### [Task directions]
In the records below, pick out all lines containing the word "avatar".

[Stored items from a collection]
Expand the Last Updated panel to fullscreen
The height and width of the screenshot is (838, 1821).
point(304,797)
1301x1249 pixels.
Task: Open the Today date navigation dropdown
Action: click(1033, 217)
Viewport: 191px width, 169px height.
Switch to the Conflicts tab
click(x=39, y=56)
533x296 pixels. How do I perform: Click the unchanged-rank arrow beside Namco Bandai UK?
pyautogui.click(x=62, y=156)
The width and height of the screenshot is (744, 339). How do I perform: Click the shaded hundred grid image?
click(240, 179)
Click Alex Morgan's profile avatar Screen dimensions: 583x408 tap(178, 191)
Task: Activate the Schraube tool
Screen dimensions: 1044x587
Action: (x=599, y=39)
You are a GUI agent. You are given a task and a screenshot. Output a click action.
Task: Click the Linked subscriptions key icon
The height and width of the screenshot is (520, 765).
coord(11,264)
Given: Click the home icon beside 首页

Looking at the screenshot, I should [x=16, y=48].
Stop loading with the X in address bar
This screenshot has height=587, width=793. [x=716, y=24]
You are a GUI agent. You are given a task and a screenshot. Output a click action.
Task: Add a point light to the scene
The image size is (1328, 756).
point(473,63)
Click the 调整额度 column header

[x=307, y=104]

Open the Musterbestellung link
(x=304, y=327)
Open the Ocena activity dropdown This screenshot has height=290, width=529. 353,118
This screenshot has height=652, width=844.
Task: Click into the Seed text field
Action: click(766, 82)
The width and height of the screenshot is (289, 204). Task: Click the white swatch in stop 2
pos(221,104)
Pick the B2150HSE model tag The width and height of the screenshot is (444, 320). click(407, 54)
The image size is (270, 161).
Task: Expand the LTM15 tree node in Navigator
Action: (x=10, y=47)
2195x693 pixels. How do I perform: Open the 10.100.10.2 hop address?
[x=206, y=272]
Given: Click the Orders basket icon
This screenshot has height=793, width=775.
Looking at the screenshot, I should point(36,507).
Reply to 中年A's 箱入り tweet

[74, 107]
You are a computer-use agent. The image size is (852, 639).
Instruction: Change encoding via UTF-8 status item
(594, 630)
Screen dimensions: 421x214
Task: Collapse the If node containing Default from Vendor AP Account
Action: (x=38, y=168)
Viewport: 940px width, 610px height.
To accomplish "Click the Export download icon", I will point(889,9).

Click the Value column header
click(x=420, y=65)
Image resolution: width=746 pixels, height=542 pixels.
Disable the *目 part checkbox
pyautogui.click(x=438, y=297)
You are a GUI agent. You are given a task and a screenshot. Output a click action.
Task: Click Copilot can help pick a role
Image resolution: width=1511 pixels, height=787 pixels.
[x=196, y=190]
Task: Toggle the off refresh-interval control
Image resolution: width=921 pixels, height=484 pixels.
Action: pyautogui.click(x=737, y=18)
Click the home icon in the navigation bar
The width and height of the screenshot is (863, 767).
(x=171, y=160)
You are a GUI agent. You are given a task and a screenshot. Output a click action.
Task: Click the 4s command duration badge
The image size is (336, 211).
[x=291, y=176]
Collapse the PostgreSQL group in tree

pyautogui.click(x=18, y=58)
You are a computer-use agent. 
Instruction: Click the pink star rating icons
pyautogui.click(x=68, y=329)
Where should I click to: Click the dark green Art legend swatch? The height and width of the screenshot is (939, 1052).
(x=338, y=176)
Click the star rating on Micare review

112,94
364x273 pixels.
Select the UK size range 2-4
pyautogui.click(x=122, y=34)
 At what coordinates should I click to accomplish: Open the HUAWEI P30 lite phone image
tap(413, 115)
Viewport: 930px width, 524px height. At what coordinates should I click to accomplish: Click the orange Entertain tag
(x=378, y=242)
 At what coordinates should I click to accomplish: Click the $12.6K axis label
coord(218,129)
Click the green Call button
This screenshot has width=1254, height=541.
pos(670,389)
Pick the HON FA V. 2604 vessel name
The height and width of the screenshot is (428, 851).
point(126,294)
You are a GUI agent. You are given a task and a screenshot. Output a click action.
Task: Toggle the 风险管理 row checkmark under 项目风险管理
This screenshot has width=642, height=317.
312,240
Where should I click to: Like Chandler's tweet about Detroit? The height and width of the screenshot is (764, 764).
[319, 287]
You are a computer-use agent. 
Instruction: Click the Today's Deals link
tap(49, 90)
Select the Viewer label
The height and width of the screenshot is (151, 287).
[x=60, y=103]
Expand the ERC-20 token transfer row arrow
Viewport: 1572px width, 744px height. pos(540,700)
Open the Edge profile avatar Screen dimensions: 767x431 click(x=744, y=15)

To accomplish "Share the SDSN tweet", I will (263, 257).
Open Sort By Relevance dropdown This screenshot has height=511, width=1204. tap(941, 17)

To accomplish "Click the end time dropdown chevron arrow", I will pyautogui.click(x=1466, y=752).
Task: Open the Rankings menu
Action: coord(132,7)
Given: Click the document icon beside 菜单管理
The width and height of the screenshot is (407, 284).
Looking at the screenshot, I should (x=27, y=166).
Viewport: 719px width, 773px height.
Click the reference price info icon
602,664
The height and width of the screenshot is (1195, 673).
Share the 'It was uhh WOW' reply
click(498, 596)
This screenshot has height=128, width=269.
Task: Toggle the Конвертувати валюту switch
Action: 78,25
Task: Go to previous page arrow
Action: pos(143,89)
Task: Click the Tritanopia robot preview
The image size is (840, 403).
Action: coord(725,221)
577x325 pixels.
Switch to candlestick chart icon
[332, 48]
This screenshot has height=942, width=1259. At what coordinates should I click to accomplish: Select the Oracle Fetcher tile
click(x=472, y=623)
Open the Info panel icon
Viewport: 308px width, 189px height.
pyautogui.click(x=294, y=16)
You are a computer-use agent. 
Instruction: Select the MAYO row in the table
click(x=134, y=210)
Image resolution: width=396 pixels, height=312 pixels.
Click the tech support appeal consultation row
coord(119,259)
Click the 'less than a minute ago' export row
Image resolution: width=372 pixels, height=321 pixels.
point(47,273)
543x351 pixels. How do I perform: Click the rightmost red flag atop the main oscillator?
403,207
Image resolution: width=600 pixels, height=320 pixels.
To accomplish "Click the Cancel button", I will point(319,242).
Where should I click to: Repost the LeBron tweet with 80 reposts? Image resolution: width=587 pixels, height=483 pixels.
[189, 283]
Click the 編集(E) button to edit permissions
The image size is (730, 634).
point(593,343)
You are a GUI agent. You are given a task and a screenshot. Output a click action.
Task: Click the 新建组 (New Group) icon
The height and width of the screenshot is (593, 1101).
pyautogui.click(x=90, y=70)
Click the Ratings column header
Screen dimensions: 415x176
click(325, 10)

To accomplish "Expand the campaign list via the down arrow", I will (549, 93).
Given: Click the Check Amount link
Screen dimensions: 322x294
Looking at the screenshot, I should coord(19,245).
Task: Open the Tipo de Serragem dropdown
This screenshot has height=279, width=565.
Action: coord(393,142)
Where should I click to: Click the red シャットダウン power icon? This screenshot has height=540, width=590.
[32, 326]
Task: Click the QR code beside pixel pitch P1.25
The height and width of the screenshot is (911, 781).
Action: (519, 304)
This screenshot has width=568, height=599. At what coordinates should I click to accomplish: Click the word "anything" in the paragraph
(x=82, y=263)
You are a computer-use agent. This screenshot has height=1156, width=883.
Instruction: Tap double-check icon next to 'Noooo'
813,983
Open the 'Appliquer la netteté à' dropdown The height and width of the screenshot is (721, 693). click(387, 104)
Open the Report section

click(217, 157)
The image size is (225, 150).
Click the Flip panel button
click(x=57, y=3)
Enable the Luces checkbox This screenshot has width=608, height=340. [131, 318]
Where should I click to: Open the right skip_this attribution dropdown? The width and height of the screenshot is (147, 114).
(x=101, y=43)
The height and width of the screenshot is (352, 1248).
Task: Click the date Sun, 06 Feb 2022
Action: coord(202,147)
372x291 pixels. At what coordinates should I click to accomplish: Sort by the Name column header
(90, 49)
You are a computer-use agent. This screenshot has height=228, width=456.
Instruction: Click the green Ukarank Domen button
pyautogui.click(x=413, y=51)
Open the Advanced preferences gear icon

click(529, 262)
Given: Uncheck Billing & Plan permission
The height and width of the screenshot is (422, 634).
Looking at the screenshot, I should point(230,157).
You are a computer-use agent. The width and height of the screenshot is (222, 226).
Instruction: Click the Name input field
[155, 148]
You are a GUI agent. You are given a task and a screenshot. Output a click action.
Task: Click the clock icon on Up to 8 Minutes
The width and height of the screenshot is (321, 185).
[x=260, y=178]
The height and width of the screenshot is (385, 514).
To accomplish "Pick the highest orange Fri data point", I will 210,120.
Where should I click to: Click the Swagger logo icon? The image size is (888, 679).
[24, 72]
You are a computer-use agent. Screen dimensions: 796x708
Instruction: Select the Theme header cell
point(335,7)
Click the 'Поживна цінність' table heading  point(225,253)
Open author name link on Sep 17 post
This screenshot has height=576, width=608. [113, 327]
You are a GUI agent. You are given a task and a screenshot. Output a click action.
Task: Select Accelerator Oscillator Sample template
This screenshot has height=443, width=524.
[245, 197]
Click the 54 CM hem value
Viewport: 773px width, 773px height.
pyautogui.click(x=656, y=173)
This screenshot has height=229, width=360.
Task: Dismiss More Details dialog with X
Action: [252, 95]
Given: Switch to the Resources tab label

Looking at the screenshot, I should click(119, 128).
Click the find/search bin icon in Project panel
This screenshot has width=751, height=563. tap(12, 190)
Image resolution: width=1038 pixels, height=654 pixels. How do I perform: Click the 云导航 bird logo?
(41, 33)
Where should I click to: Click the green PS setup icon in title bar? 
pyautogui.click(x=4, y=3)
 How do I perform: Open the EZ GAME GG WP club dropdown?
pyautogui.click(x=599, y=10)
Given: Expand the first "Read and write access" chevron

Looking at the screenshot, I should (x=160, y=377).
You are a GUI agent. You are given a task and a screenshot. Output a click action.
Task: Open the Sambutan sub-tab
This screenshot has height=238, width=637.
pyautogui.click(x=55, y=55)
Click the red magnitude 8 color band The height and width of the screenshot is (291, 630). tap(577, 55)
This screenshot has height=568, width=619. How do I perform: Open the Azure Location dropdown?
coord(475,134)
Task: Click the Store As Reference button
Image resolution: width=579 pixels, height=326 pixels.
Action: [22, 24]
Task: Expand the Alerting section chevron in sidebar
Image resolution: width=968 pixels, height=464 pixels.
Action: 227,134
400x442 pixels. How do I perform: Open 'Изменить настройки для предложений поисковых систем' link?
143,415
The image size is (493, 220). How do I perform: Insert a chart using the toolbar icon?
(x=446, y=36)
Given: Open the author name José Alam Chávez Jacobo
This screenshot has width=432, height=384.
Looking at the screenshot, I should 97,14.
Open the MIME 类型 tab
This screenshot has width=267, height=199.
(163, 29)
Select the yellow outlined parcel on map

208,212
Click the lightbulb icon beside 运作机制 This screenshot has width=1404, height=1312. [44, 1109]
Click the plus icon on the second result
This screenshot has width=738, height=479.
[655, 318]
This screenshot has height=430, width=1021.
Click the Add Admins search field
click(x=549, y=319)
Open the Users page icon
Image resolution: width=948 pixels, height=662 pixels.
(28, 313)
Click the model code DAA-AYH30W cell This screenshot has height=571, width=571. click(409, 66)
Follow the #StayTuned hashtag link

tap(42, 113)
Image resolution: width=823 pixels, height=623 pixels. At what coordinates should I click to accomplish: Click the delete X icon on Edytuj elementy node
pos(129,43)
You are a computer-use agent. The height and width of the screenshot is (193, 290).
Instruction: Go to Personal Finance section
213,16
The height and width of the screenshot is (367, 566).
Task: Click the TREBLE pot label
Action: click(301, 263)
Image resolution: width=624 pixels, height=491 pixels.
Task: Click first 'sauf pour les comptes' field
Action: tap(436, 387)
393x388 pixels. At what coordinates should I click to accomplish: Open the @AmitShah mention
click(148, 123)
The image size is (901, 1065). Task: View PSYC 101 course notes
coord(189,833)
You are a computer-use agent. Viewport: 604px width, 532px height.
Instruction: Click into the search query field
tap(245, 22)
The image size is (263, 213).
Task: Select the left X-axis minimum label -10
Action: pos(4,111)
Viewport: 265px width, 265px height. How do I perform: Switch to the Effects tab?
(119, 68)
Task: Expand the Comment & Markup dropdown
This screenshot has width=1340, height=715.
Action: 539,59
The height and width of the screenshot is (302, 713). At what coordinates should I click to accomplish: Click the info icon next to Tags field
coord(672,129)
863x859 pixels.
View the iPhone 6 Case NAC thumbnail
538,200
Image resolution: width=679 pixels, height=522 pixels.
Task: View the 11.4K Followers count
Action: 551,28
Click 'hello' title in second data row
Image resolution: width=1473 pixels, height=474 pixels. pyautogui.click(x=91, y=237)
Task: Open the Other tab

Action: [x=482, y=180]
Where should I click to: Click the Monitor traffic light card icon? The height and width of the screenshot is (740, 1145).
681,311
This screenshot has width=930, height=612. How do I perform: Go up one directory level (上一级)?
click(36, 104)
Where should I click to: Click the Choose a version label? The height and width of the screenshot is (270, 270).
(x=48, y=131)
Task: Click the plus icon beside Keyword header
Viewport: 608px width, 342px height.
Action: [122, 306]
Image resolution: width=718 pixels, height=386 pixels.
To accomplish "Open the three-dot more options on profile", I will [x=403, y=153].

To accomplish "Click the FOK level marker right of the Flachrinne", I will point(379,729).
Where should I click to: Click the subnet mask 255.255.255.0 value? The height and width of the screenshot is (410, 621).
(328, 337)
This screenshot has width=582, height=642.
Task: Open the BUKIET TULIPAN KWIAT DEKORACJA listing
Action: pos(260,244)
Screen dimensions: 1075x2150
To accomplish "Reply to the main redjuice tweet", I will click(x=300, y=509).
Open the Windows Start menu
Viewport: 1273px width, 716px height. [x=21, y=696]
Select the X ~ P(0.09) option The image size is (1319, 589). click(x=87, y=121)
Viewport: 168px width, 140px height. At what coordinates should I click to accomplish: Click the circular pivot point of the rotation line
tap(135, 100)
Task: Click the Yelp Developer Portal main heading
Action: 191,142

### [Response]
Click Alex Morgan's profile avatar Screen dimensions: 583x408 tap(178, 191)
Open the Edge profile avatar Screen dimensions: 767x431 click(x=744, y=15)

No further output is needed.